In The Glass Menagerie, Tom lives with his mother and disabled sister and works at a job that he hates to help support them. But he spends most of his home life arguing with his mother and goes to the movies every night to get away from his family.
That sounds a bit selfish, doesn't it?
But in reality, Tom's mother is the cause for most of their arguments because she dismisses the things that are so important to him. Tom enjoys poetry and has dreams of living an adventurous life and seeing the world — all of which are qualities Tom inherited from his father, who walked out on the family. Tom's mother vilifies her estranged husband and his wanderlust, and therefore sees these traits in Tom as the root of his discontent. Tom's mother even confiscates some of the books that Tom buys with his own money in an attempt to get him to settle into what she considers a more "normal" life.
At the end of the play, Tom's mother again reminds him that he is a selfish dreamer who never thinks about his "mother deserted and an unmarried sister who's crippled and has no job." Having had enough, Tom does finally walk out on them, but then tells the audience that he could never forget his sister. Wherever he goes, he still thinks about her.
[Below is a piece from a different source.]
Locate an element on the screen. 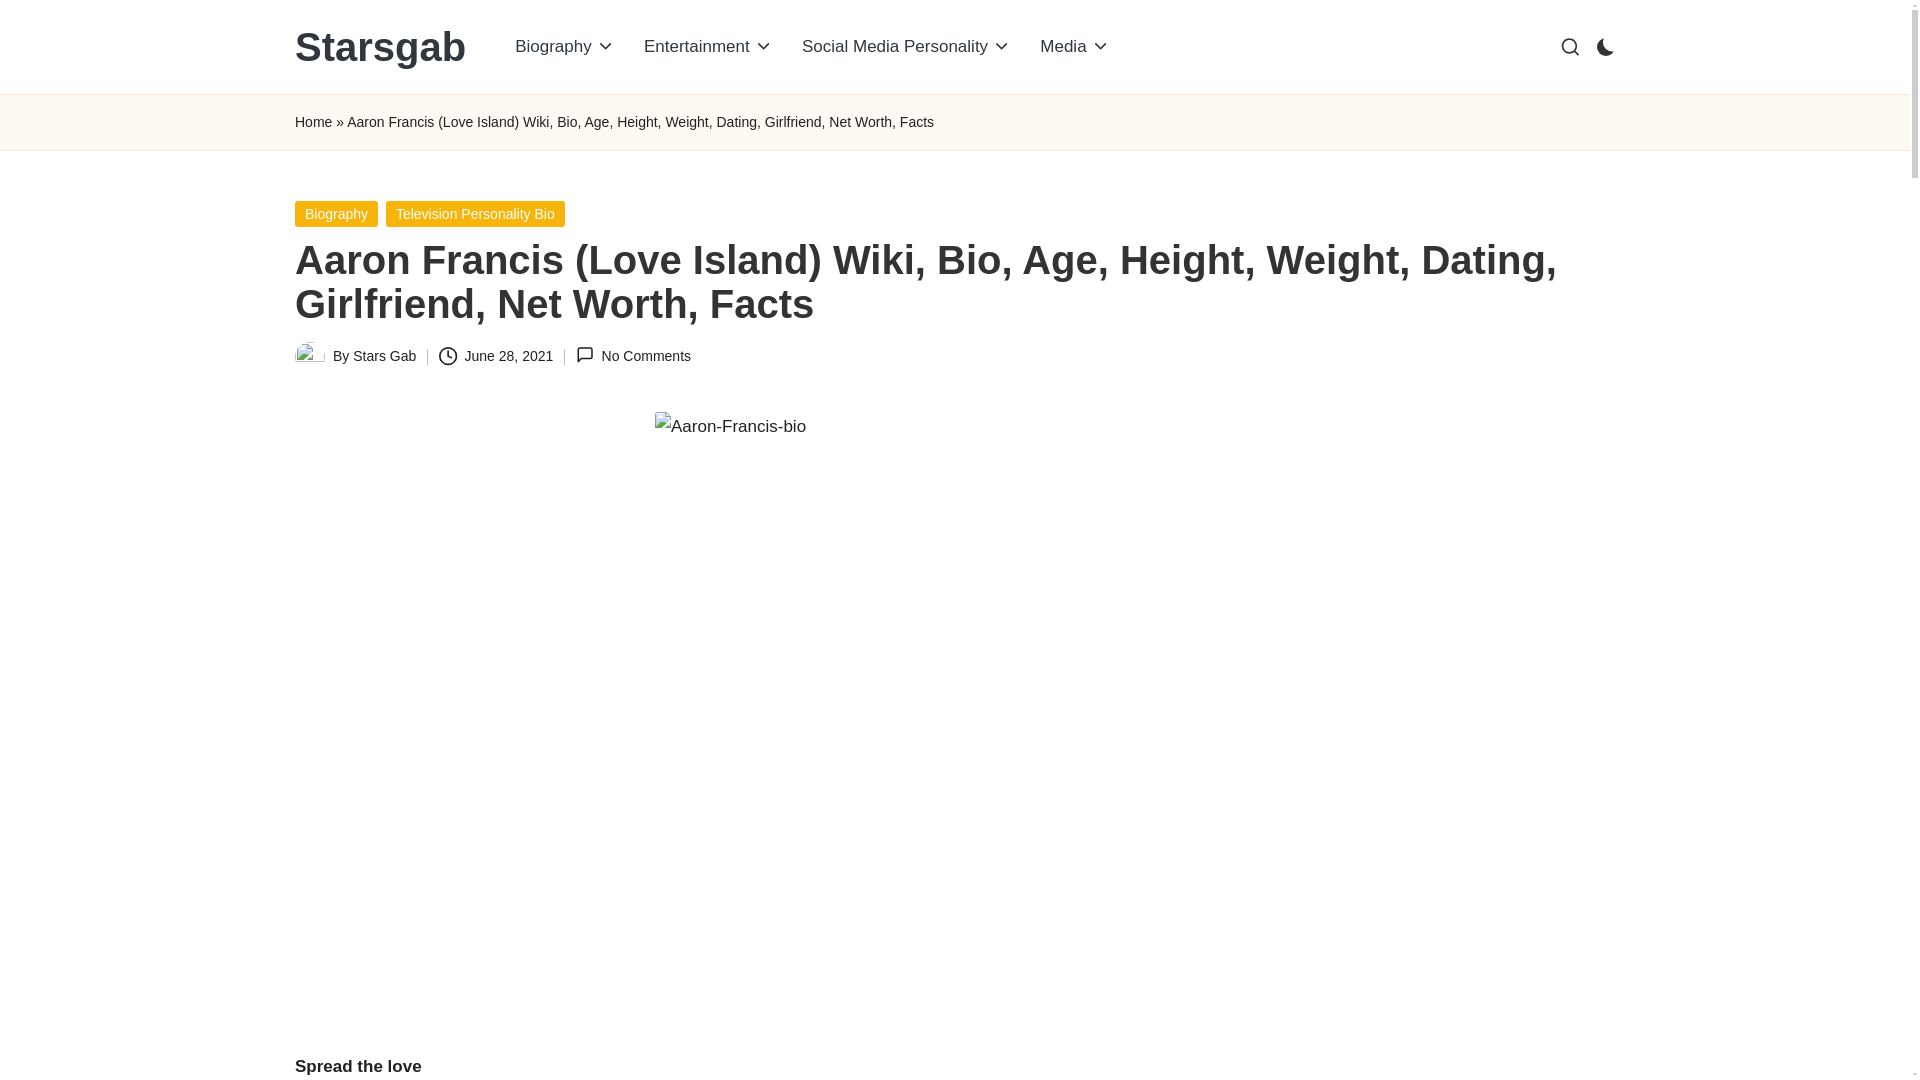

This makes it clear that Tom's leaving wasn't a selfish act. He didn't want to live his life working in a shoe factory, watching his intellect and his dreams and his creativity slowly draining away. Tom recognized that he had to leave to save himself. It was an act of self-preservation. He knew that if he stayed, he would be destroyed as an artist. But as an artist, and as a sensitive man, he has never been able to forget his life — and especially the delicate charm and loveliness of his sister.